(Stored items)
####
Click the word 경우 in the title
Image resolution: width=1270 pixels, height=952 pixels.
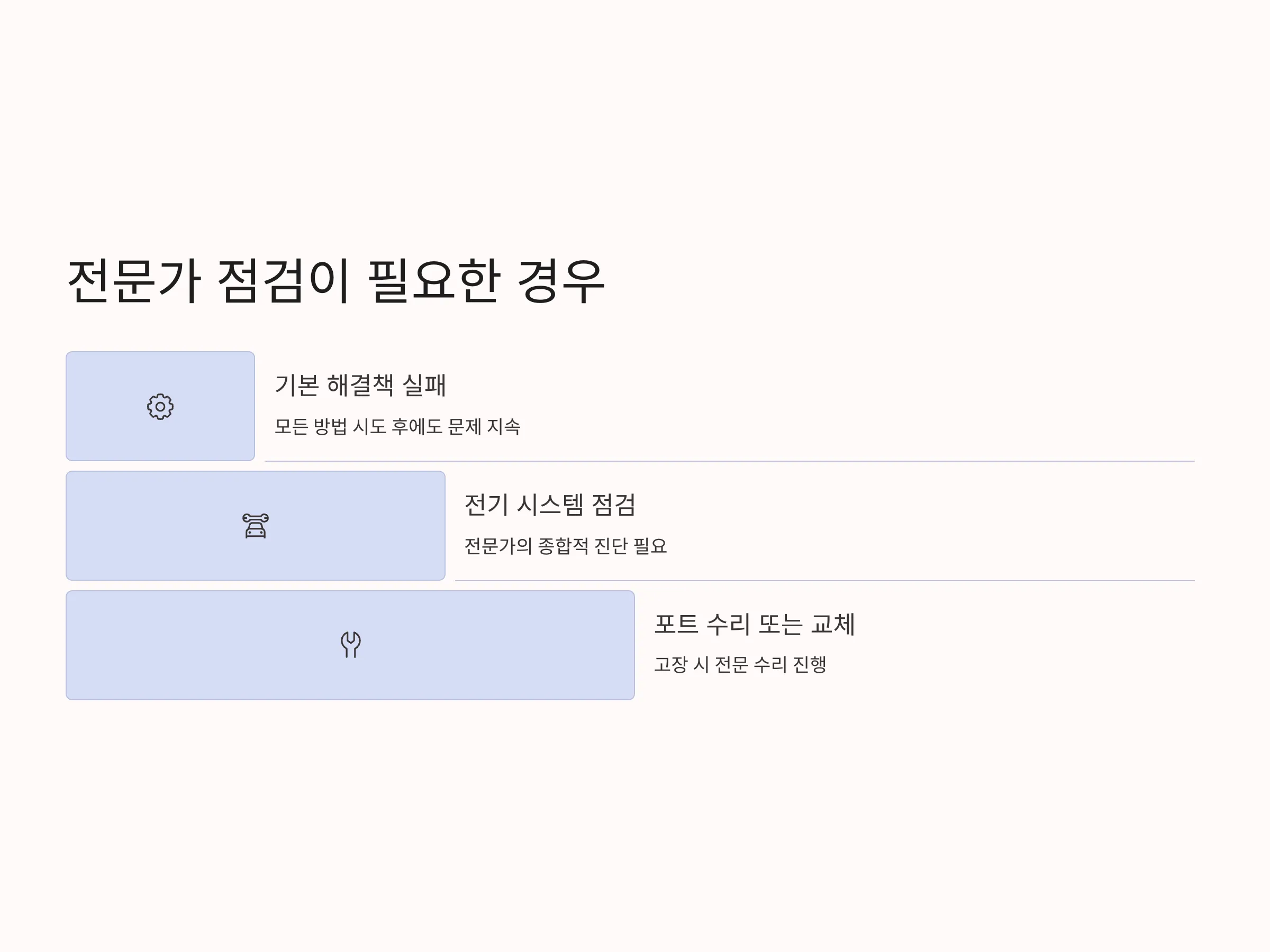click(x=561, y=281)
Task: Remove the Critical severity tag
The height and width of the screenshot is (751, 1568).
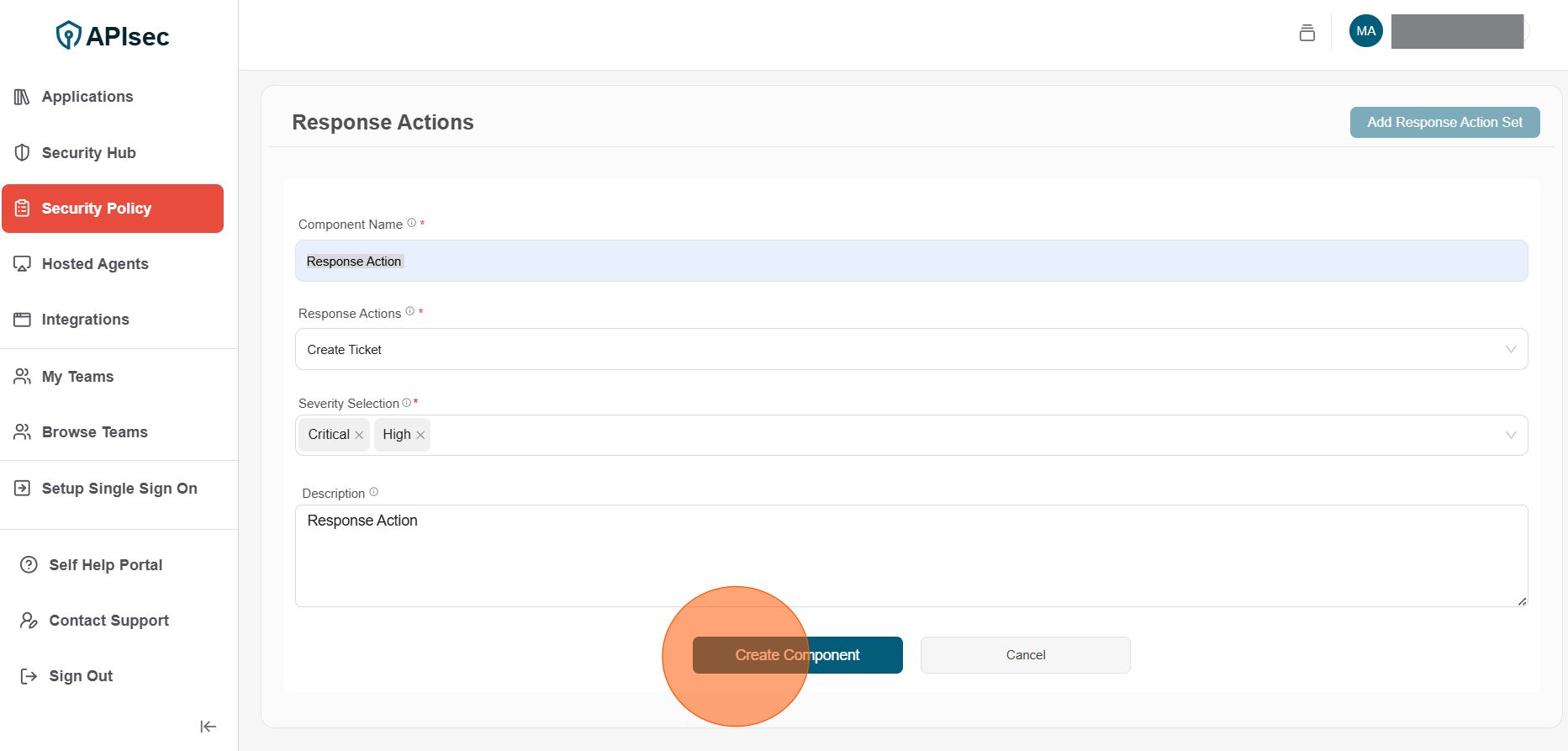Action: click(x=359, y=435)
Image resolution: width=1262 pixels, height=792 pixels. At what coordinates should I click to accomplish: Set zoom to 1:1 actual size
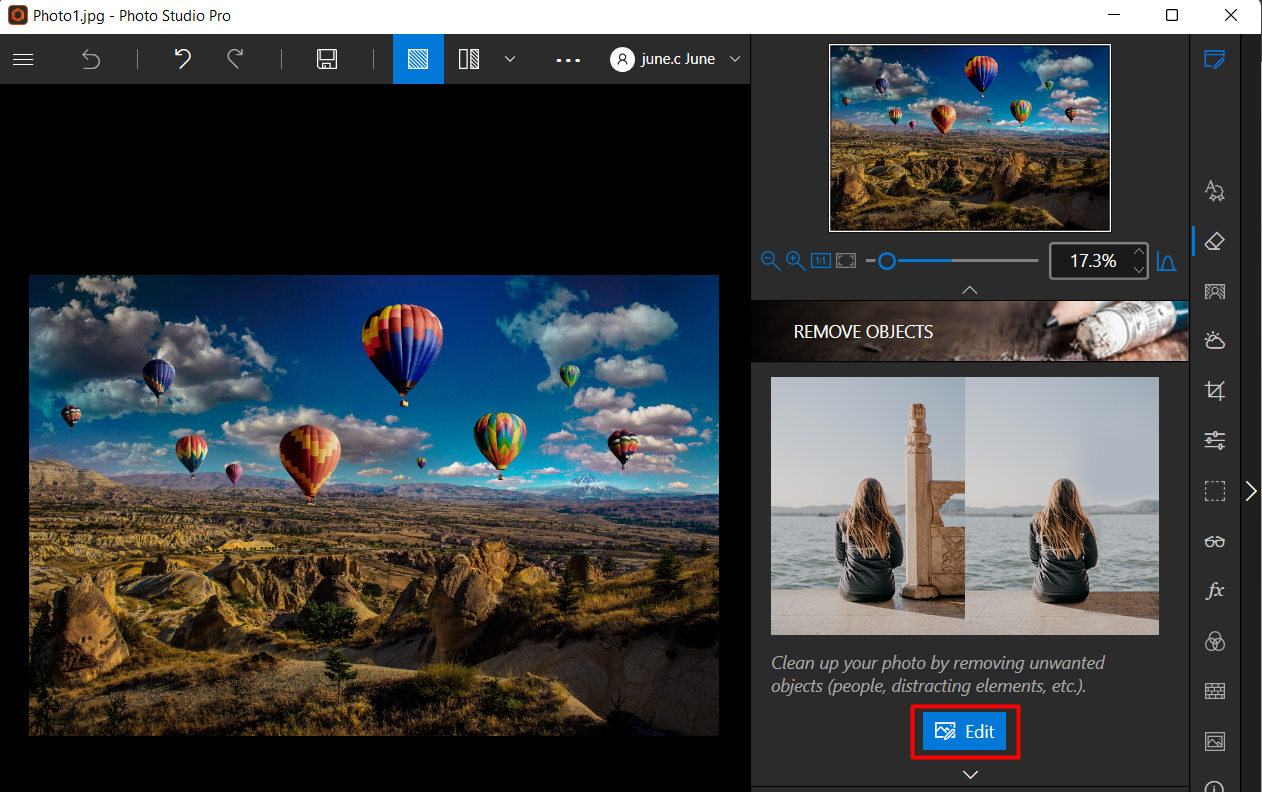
####
Once the pictures are removed, reproduce the remaining entries above exactly.

Click the word 경우 in the title
Image resolution: width=1270 pixels, height=952 pixels.
click(x=561, y=281)
Task: Remove the Critical severity tag
The height and width of the screenshot is (751, 1568).
Action: click(x=359, y=435)
Image resolution: width=1262 pixels, height=792 pixels. At what coordinates should I click to accomplish: Set zoom to 1:1 actual size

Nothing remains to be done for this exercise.